*EXCERPTED DATA*
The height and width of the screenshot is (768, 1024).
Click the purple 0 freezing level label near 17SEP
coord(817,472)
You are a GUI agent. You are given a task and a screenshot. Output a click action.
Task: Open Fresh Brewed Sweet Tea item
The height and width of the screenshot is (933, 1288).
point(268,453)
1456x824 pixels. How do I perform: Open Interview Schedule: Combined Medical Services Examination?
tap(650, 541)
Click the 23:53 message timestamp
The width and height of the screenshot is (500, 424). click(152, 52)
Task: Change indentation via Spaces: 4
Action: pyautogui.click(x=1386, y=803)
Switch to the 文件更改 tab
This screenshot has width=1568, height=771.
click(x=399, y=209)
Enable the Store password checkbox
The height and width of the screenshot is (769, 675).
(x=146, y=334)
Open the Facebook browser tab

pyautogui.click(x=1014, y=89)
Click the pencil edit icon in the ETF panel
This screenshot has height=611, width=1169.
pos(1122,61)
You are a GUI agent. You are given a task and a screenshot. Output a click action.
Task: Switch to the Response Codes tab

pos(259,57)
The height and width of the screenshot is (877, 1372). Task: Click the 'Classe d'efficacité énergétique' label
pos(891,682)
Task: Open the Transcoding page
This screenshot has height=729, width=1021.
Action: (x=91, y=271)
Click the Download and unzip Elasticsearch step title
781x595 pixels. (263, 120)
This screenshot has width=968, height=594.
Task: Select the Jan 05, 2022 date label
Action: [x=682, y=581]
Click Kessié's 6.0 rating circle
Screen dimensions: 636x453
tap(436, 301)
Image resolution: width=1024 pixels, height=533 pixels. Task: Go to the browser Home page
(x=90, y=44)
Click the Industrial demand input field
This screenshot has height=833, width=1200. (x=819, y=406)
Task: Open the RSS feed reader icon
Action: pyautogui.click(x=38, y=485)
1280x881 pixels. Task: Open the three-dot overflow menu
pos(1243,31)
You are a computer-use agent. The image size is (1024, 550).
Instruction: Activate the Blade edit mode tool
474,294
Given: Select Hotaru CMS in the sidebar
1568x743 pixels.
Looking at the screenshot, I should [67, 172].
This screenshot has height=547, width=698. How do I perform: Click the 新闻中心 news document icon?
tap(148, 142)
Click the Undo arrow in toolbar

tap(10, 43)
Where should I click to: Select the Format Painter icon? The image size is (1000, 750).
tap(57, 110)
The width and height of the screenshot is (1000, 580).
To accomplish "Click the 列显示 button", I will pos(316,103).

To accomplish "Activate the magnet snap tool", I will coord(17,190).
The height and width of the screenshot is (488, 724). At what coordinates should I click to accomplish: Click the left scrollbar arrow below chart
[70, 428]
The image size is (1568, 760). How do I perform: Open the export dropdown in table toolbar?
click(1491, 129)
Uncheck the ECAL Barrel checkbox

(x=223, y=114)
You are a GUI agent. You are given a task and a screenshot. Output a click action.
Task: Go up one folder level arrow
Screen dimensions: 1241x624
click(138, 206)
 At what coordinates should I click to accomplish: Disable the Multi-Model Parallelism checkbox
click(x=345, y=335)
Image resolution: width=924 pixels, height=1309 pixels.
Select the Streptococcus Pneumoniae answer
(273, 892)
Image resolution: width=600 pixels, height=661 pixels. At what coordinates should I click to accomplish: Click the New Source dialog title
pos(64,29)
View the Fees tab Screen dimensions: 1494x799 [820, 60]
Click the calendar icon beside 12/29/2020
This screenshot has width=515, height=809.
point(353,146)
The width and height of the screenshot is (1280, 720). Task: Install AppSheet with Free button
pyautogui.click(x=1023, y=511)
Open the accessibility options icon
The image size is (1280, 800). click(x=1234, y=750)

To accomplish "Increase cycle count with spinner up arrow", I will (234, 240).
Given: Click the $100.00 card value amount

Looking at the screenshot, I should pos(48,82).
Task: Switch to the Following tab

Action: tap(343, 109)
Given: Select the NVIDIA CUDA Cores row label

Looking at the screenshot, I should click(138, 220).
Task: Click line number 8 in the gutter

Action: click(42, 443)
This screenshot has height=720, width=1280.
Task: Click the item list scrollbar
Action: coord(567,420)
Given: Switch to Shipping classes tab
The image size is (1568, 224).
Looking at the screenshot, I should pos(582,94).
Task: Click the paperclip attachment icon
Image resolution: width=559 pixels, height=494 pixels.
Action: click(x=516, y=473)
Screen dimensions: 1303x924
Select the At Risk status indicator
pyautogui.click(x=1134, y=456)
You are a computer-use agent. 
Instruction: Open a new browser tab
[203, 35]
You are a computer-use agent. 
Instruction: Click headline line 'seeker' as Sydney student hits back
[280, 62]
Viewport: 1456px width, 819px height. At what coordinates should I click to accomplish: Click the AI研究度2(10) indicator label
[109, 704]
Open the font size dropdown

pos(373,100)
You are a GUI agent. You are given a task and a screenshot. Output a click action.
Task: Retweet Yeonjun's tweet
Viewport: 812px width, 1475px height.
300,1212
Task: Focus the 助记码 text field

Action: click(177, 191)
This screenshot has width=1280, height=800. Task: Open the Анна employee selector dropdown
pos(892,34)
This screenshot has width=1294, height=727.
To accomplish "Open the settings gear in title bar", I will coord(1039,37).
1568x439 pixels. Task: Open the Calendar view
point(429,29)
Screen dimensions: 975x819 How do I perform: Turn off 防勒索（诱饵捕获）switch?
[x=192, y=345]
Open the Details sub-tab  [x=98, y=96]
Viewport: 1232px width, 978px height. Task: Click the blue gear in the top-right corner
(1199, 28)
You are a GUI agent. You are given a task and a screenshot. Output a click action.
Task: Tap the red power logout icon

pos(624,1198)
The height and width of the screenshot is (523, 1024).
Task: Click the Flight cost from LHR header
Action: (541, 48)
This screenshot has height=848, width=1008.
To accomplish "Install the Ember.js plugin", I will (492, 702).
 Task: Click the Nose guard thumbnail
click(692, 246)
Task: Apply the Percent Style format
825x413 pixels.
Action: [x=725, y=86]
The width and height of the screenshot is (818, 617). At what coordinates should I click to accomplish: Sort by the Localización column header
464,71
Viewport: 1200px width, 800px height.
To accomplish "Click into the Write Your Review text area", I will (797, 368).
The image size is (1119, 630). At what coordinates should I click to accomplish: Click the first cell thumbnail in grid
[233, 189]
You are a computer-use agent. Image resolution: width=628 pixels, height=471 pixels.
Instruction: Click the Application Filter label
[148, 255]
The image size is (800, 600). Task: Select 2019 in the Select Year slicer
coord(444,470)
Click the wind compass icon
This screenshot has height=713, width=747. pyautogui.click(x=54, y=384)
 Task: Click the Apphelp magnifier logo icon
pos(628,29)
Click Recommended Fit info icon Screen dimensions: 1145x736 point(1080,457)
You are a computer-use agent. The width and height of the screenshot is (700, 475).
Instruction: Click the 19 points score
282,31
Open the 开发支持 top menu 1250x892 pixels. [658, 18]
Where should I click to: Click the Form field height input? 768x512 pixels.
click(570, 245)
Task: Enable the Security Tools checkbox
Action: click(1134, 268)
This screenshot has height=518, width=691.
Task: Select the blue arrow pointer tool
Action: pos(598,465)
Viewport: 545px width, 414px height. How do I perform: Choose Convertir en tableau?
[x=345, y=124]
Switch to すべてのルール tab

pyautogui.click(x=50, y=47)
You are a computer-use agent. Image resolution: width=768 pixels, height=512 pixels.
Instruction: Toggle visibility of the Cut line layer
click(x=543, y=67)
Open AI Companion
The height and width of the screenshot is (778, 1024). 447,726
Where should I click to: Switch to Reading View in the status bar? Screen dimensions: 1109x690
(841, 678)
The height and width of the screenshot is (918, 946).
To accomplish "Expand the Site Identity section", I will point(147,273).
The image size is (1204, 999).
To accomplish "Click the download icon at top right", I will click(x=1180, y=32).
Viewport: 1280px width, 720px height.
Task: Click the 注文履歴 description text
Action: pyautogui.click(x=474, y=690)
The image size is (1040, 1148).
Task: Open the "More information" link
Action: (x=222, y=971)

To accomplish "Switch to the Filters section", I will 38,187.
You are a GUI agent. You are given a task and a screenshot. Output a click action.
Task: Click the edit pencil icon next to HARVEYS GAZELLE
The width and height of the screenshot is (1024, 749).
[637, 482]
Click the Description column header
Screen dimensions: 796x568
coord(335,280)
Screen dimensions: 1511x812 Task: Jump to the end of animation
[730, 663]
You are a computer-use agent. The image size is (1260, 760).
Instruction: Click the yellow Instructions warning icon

*WHAT TO PRODUCE*
Each line from the one containing "Screen dimensions: 796x568" down to the final line of the listing must appear in the answer exactly as written, and no other line may.

*ANSWER TO THIS PROBLEM*
Screen dimensions: 796x568
coord(335,280)
Screen dimensions: 1511x812 Task: Jump to the end of animation
[730, 663]
You are a computer-use agent. The image size is (1260, 760).
Instruction: Click the yellow Instructions warning icon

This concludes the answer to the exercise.